■ About this task
Filter the records down to the lines that hold the word "computer", and copy each of those lines.

■ The input
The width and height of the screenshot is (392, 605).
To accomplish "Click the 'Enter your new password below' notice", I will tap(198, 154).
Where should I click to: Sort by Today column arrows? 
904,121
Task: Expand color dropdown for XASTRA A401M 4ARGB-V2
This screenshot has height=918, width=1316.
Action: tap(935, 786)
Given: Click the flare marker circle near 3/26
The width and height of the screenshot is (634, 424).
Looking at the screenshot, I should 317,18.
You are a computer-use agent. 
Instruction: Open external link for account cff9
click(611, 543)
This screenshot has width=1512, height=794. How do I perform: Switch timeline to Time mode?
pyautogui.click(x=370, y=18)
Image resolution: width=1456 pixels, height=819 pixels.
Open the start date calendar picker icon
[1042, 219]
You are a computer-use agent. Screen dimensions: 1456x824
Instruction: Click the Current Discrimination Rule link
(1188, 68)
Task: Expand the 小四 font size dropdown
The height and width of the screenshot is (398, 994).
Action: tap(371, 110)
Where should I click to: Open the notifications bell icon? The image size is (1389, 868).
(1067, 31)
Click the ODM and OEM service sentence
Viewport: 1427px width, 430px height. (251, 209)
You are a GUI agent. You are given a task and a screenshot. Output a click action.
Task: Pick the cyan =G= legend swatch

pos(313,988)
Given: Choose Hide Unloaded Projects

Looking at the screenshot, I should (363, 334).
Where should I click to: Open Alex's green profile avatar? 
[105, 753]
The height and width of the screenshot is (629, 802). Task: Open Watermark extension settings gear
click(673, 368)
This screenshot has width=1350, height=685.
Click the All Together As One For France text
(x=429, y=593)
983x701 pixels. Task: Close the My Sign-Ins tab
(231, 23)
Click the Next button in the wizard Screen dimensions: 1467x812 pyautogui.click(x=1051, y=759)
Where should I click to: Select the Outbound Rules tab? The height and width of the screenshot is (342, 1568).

■ Your solution
You are a computer-use agent. 
You are a computer-use agent. Screen dimensions: 1456x824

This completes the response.